Despite the increasing viral counts the US economy does not appear to be slowing. The gain in unemployment claims coinciding with the new public health measures is most likely centered on restaurants and similar businesses suffering from the new restrictions.

Even if the modest increase in jobless claims do not presage a more general rise in unemployment, until it is plain that the US recovery is proceeding in safety, the level of the dollar will be closely tied to the labor market indicators, initial claims and Nonfarm Payrolls.

 

 

  • ISM manufacturing employment index falls into contraction in November.
  • November services employment forecast to add workers.
  • Dollar keyed on claims and the labor market.

Jobless claims are again at the center of concerns about the US labor market and by extension the economic recovery. A increase of 67,000 in the last two reporting weeks is assumed to come from the new business restrictions in states with rising COVID-19 counts.

Even though claims have reversed course several times in the past eighth months, 127,000 in July and 133,000 in August are the largest, this is the first time with a coincident increase in government ordered business closures.

Initial filings for unemployment benefits are expected to dip to 775,000 in the week of November 27 after rising to 778,000 in the previous release. Continuing Claims are forecast to drop to 5.915 million in the November 20 week from 6.071 million.

Initial Jobless Claims

FXStreet

Manufacturing PMI

The Manufacturing Employment Index from the Institute for Supply Management (ISM) dropped to 48.4 in November, after rising above the 50 expansion-contraction mark for the first time in 15 months in October.

Overall the Purchasing Managers' Index fell to 57.5 last month from 59.3, its best level since September 2018. The 55.8 average over the last six months has been the highest in two years.

The New Orders Index slipped to 65.1 from 67.9, its best score in over 17 years, but it had been forecast to drop to 53.4.

New Orders PMI

FXStreet

Since the recovery began in earnest in June economists have had difficulties judging the the amount of new business being generated. The New Orders Index has averaged 63.1 from June and has beaten its consensus estimate by an average of 14.8 points each month.

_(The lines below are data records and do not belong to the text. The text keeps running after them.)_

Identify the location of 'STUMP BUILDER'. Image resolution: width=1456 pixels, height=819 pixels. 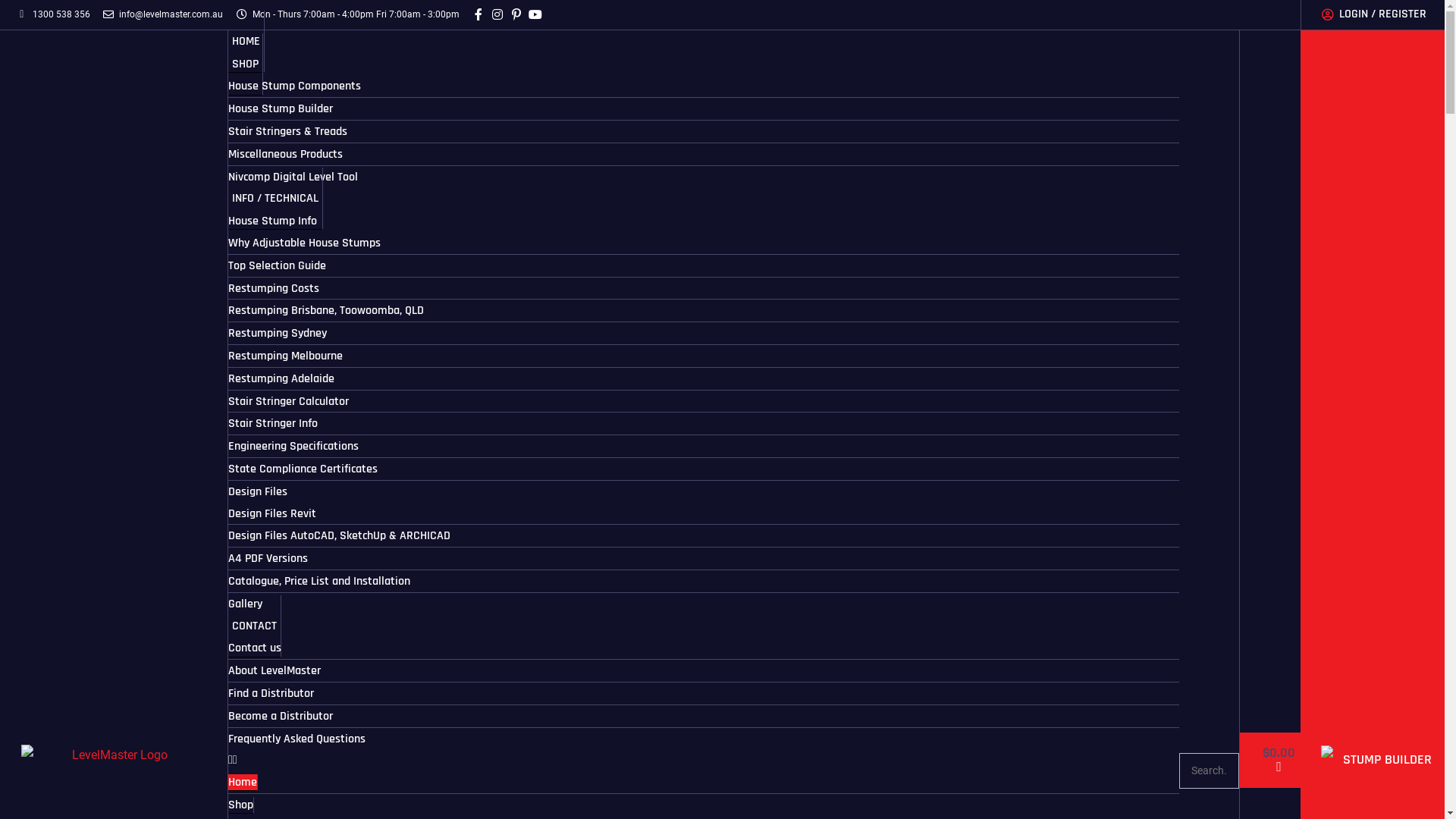
(1386, 759).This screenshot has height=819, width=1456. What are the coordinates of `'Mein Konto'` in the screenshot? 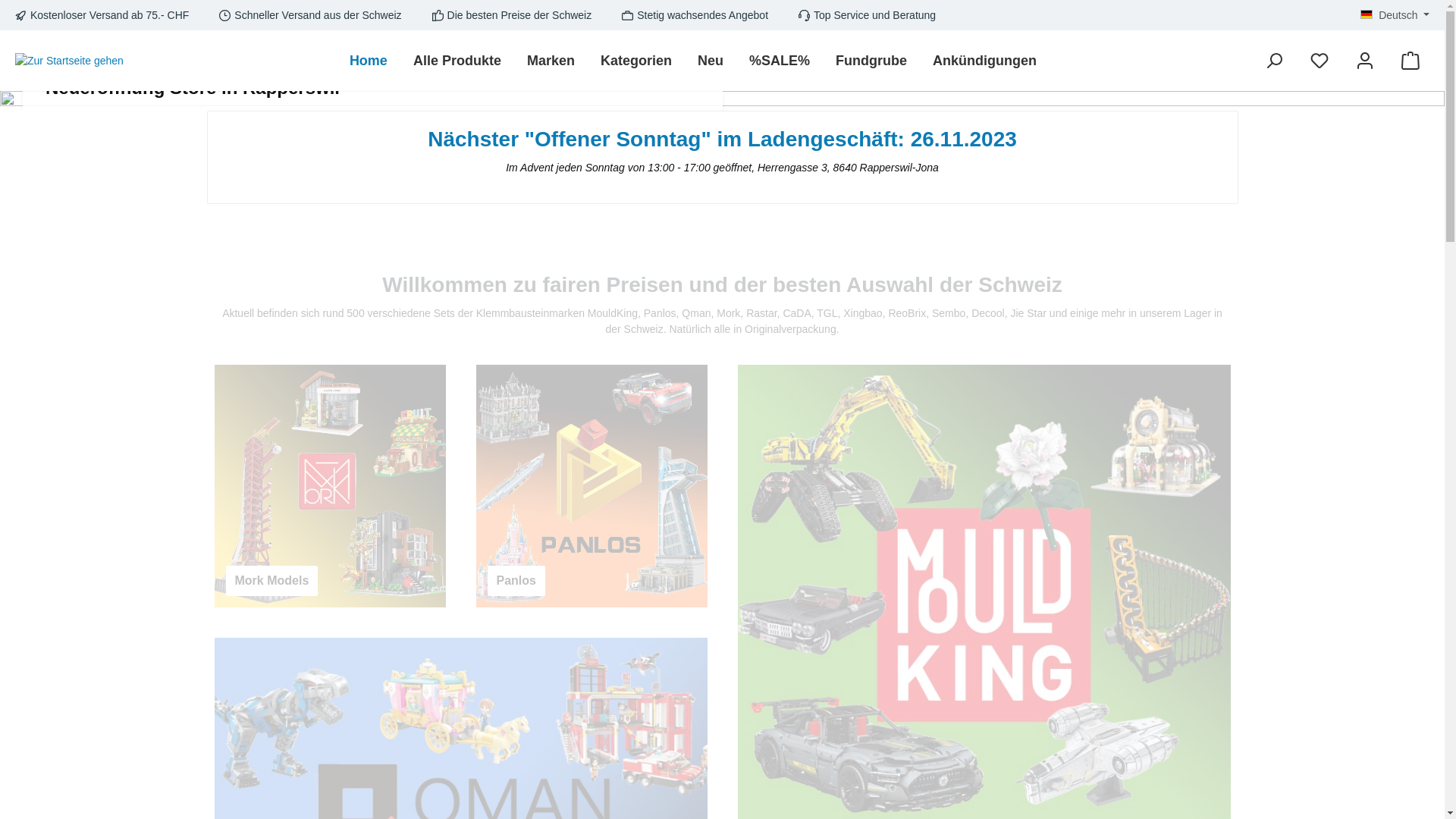 It's located at (1365, 60).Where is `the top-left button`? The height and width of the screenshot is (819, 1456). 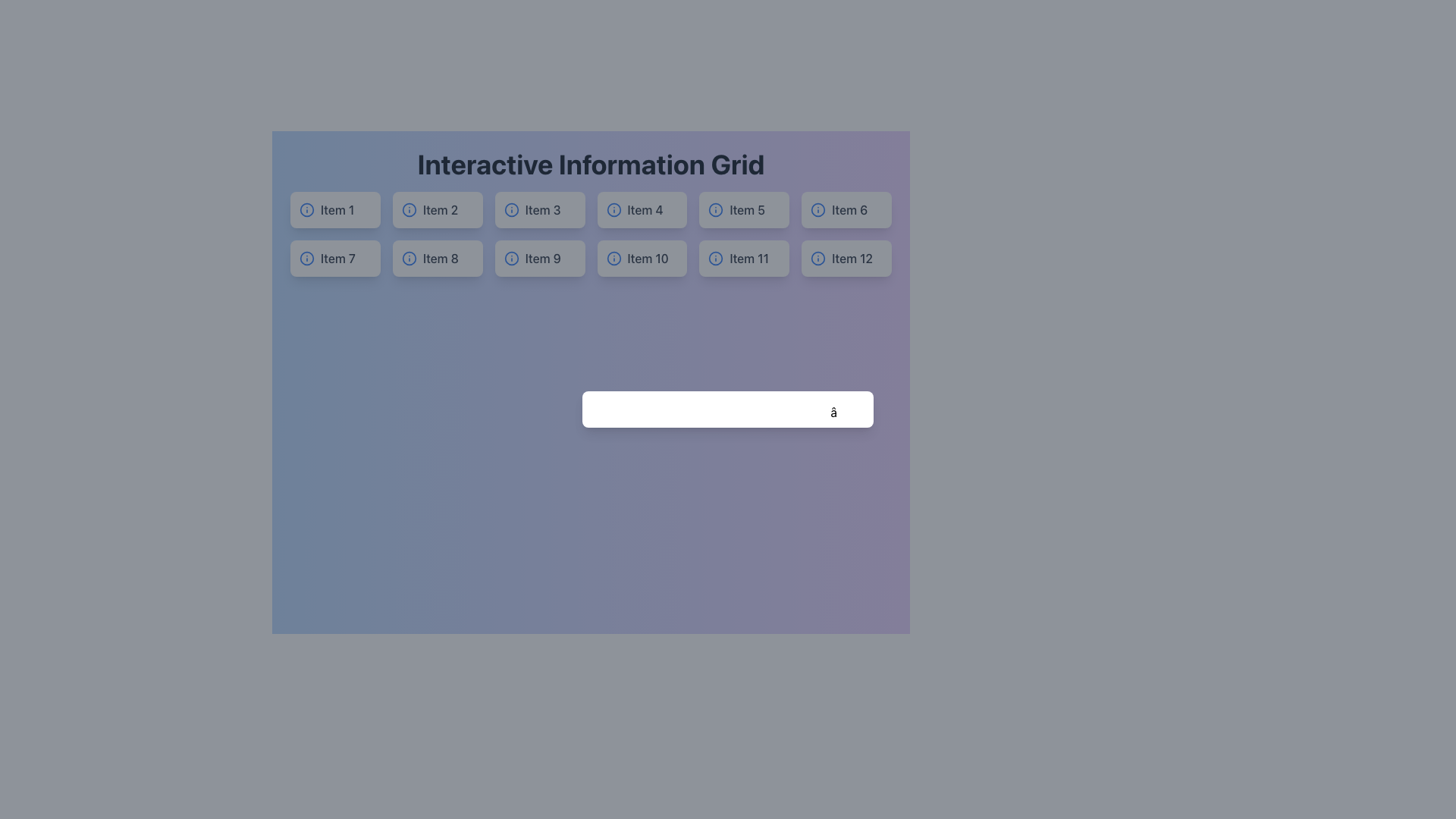
the top-left button is located at coordinates (334, 210).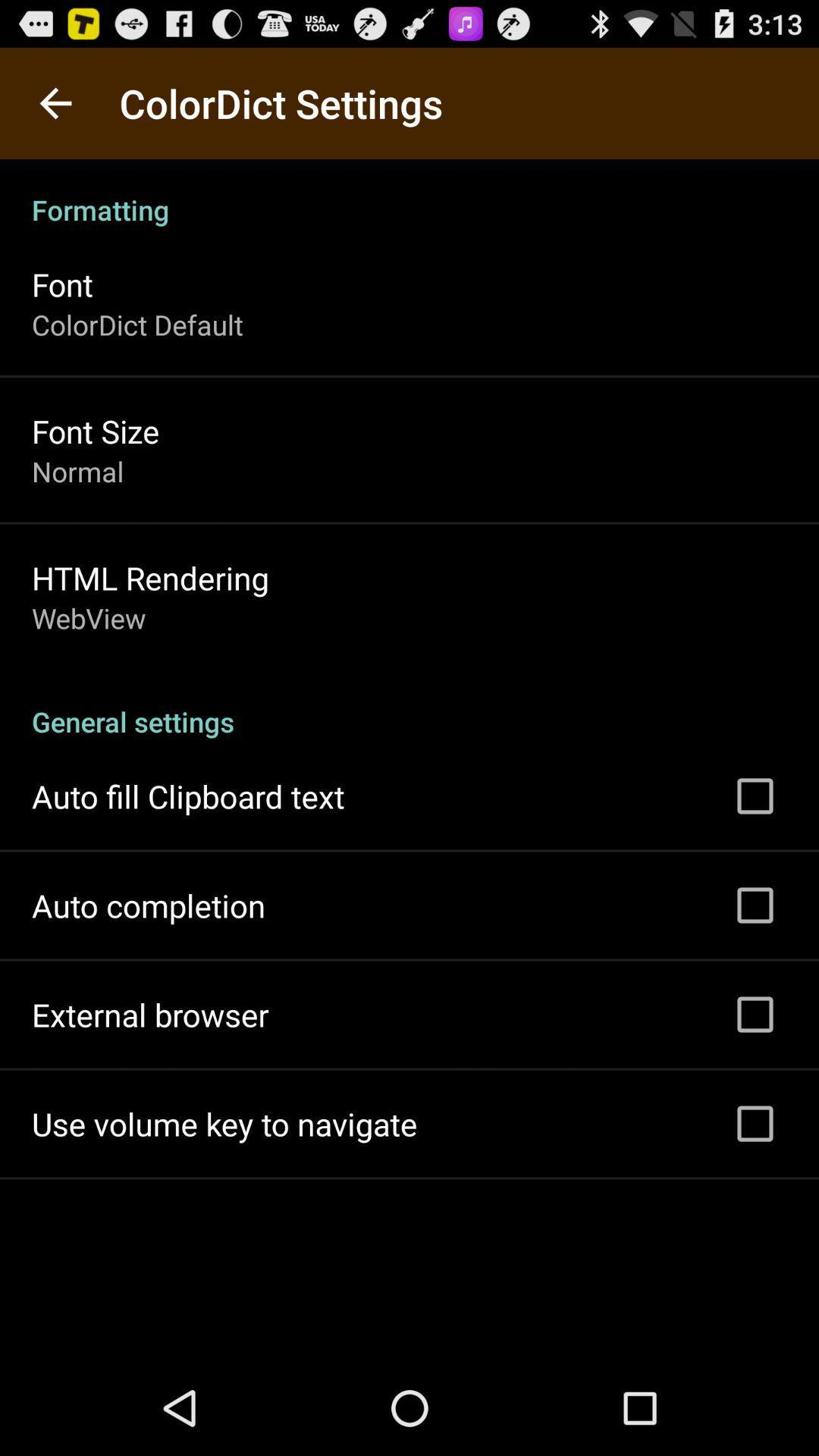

Factory managers are clearly wary about hiring. It took five months of expansion and the best new orders numbers in almost two decades before the the Employment Index reached 50 in October. Just two weeks of rising unemployment claims have dropped the index back into contraction.

Employment and GDP

Nonfarm Payrolls have seen about 55% of the 22.16 million workers laid off in March and April return to their jobs. The unemployment rate has fallen to 6.9% in October from 14.7% in April. Payrolls are forecast to add 520,000 workers in November and the unemployment rate is expected to drop to 6.8% when the Labor Department Employment Situation Report is released on December 4.

Economic growth has recovered at a faster pace in the third quarter, 33.1%, than it plunged in the second 31.4%. More importantly that pace appears to be continuing in the fourth quarter. The Atlanta Fed GDPNow model's latest estimate of December 1, which includes the November Manufacturing ISM report, is 11.1%.

Conclusion and the dollar

Currency markets have been focused on the increasing count of COVID-19 diagnoses in the US and the attendant business closures and social measures. In this wave of the pandemic the states are several weeks behind Europe and the US rise is a newer factor in market calculations. The dollar has been taken lower as the risk to the US economy has appeared to increase.

Despite the increasing viral counts the US economy does not appear to be slowing. The gain in unemployment claims coinciding with the new public health measures is most likely centered on restaurants and similar businesses suffering from the new restrictions.

Even if the modest increase in jobless claims do not presage a more general rise in unemployment, until it is plain that the US recovery is proceeding in safety, the level of the dollar will be closely tied to the labor market indicators, initial claims and Nonfarm Payrolls.